Requesting an external dataset class#

Hyrax ships with a small number of built-in dataset classes. For classes defined in an external package, provide the fully qualified import path as the dataset_class value. This is the dotted path you would use in an import statement.

For example, "my_package.datasets.my_dataset.MyDatasetClass" corresponds to:

from my_package.datasets.my_dataset import MyDatasetClass
[9]:
data_request = {
    "train": {
        "my_external_data": {
            "dataset_class": "my_package.datasets.my_dataset.MyDatasetClass",  # <- dotted path
            "data_location": "./data",
            "primary_id_field": "object_id",
        }
    }
}

Dataset config for external dataset classes#

External dataset classes should define their default configurations in a default_config.toml file. For the hypothetical class above, the defaults might look like:

[my_package.MyDatasetClass]
parameter_a = true
parameter_b = 100

We can override default values inside a data request by mirroring the same nesting under dataset_config

Note that the TOML structure is not required to match the package structure. i.e. the location of the class in the package does not have to match the nested tables in TOML.

my_package.datasets.my_dataset.MyDatasetClass (package) != my_package.MyDatasetClass (toml)
[10]:
data_request = {
    "train": {
        "my_external_data": {
            "dataset_class": "my_package.datasets.my_dataset.MyDatasetClass",
            "data_location": "./data",
            "primary_id_field": "object_id",
            "dataset_config": {
                "my_package": {  # <- Note the nesting matches table nesting in the toml file
                    "MyDatasetClass": {
                        "parameter_a": False,
                        "parameter_b": 42,
                    }
                }
            },
        }
    }
}

Converting to TOML#

When Hyrax runs a verb, the data request is serialized to TOML and saved alongside the output in runtime_config.toml. The equivalent TOML for the data request defined in the next cell is shown below.

[11]:
data_request = {
    "train": {
        "my_data": {
            "dataset_class": "HyraxCifarDataset",
            "data_location": "./data",
            "primary_id_field": "object_id",
        }
    },
    "validate": {
        "my_data": {
            "dataset_class": "HyraxCifarDataset",
            "data_location": "./data",
            "primary_id_field": "object_id",
            "dataset_config": {
                "HyraxCifarDataset": {
                    "use_training_data": False,
                }
            },
        }
    },
}

The TOML representation of the data request defined above:

[data_request.train.my_data]
dataset_class = "HyraxCifarDataset"
data_location = "./data"
primary_id_field = "object_id"

[data_request.validate.my_data]
dataset_class = "HyraxCifarDataset"
data_location = "./data"
primary_id_field = "object_id"

[data_request.validate.my_data.dataset_config.HyraxCifarDataset]
use_training_data = false

Best practices#

Use the same friendly name for the same data across different data groups.#

For instance, given a data source of spectra data using for both training, validation and inference, use the same friendly name, such as “spectra_data” in each of the “train”, “validate” and “infer” groups.

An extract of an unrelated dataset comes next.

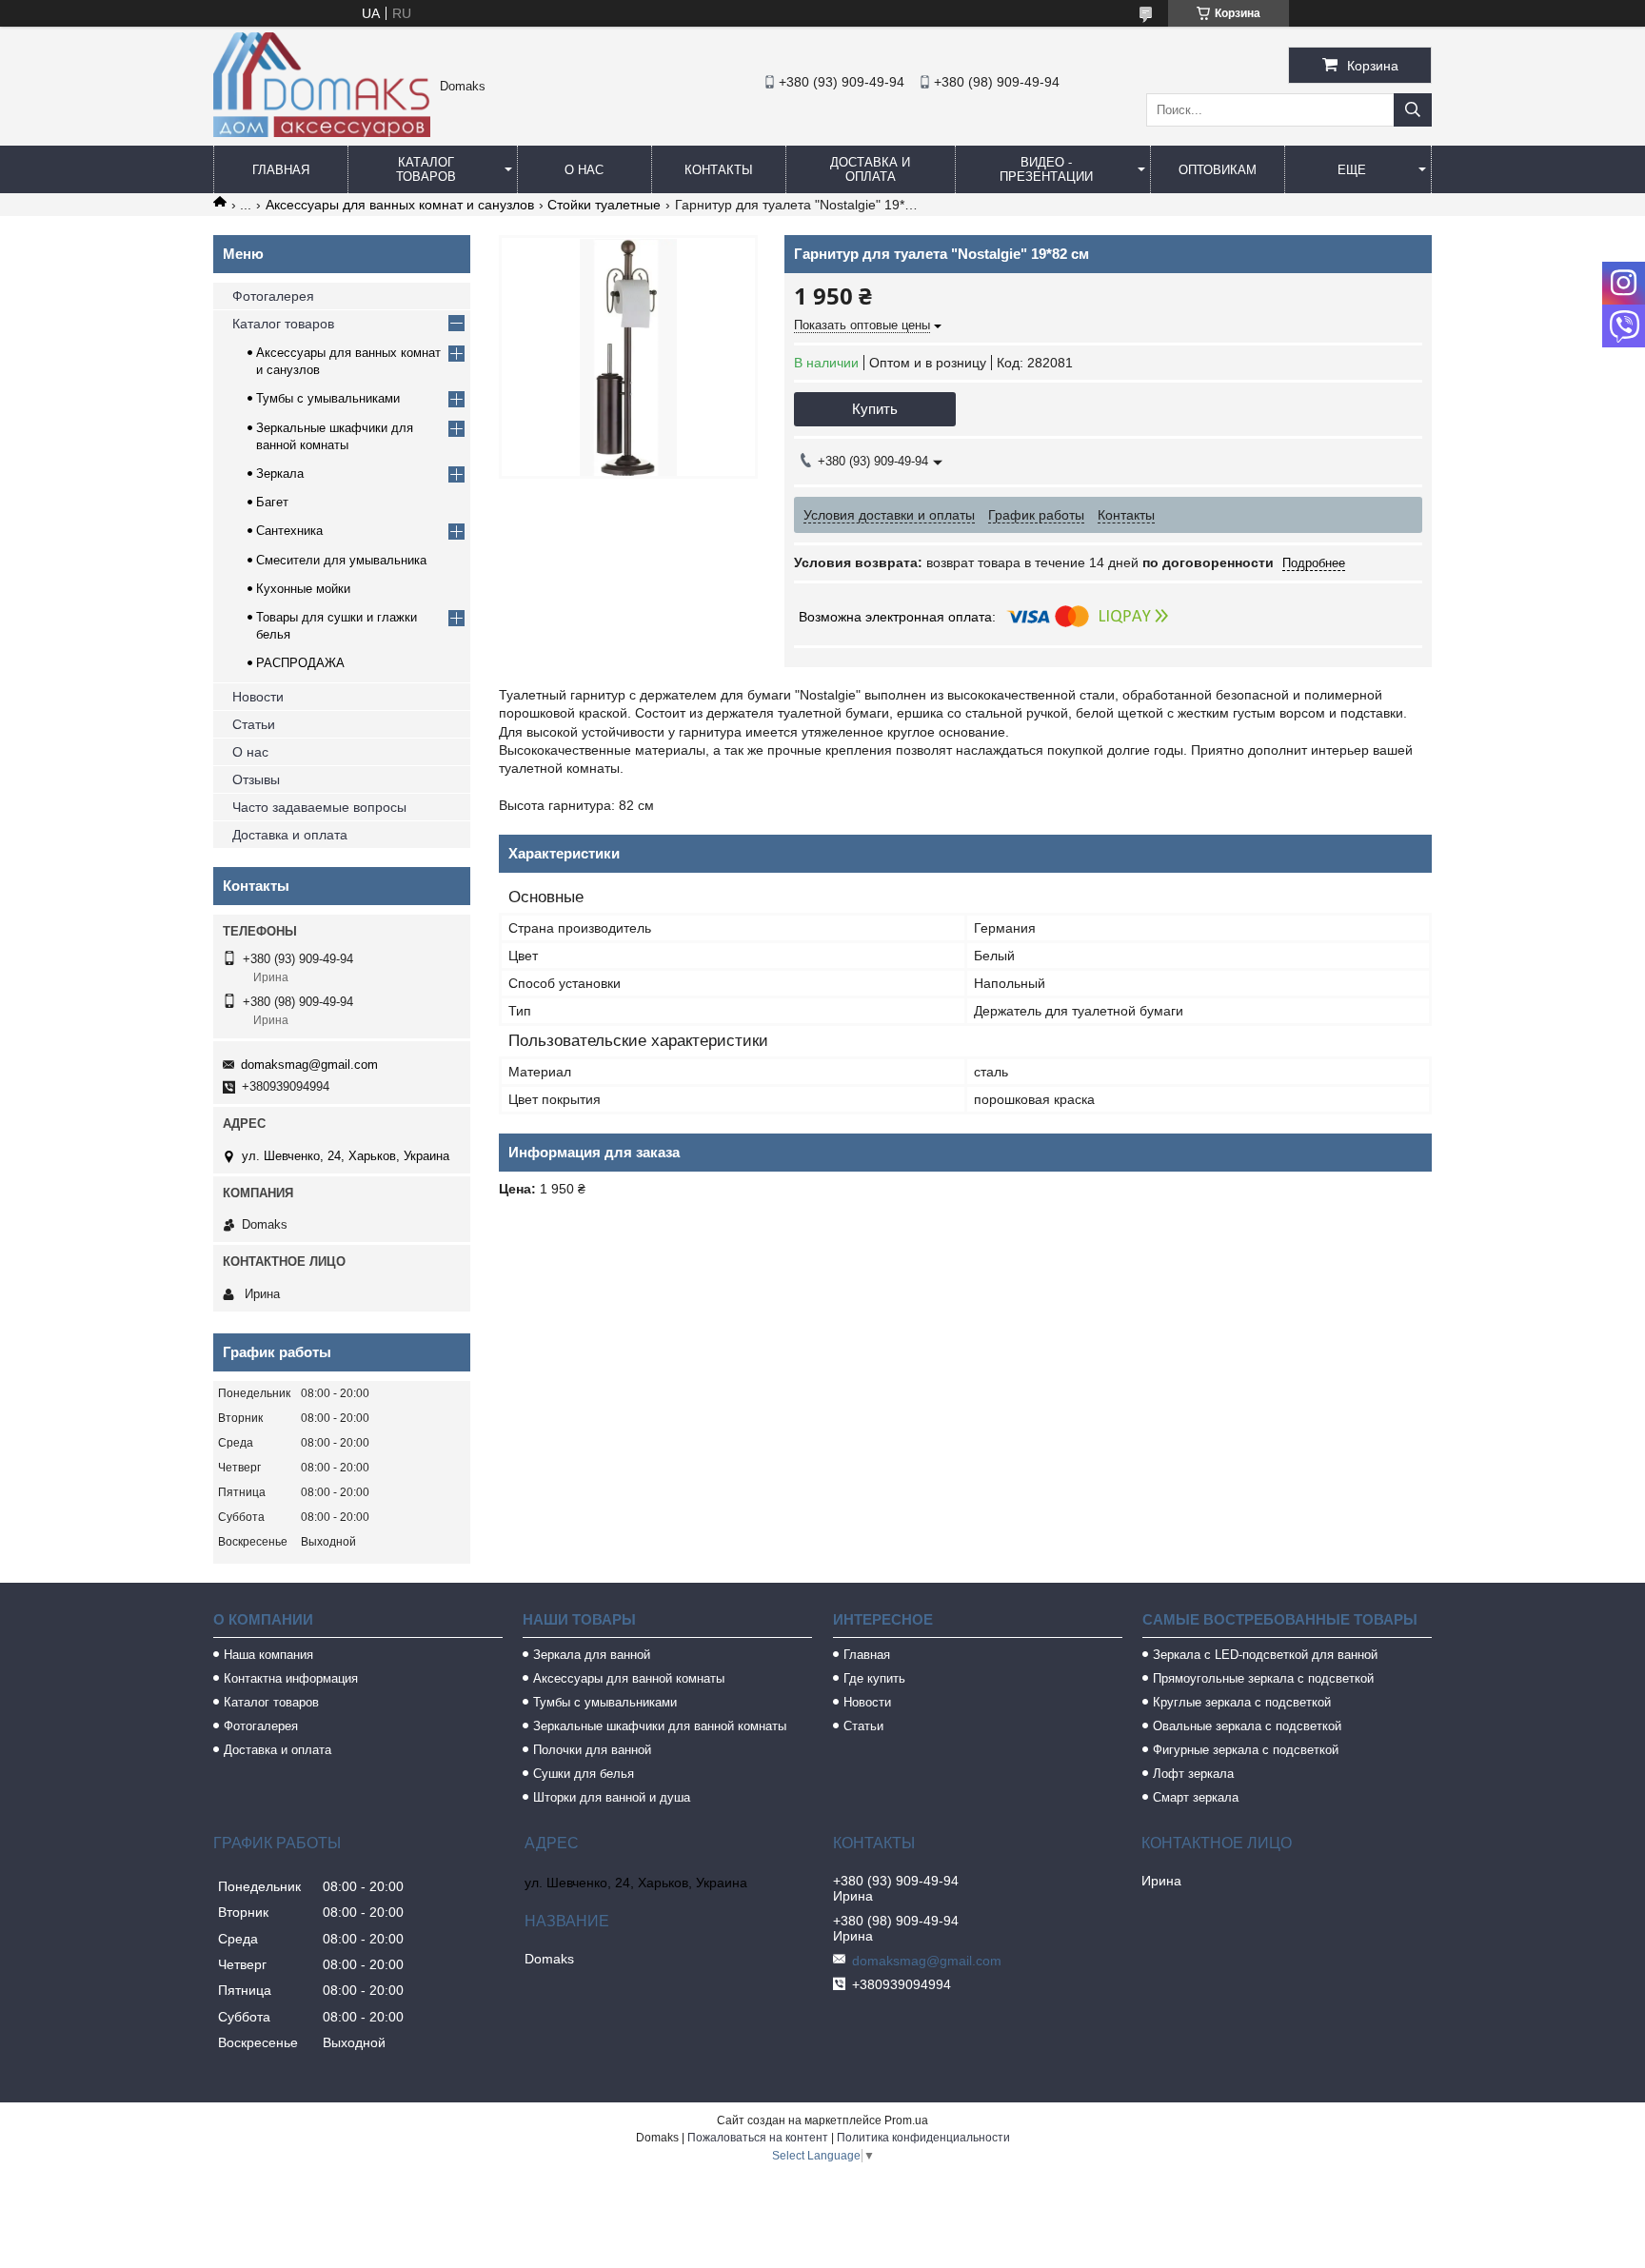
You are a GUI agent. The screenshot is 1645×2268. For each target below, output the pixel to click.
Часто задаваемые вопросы (319, 807)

Ensure that multi-modal data requests have datasets that are index aligned.#

Here index aligned means that for a given index i, each dataset must return data corresponding to the same object. For example, if two datasets hold images and spectra respectively, images[i] and spectra[i] must refer to the same object. This doesn’t necessarily mean that the datasets must be exactly the same size. The non-primary datasets can be larger than the primary dataset, but they shouldn’t be smaller.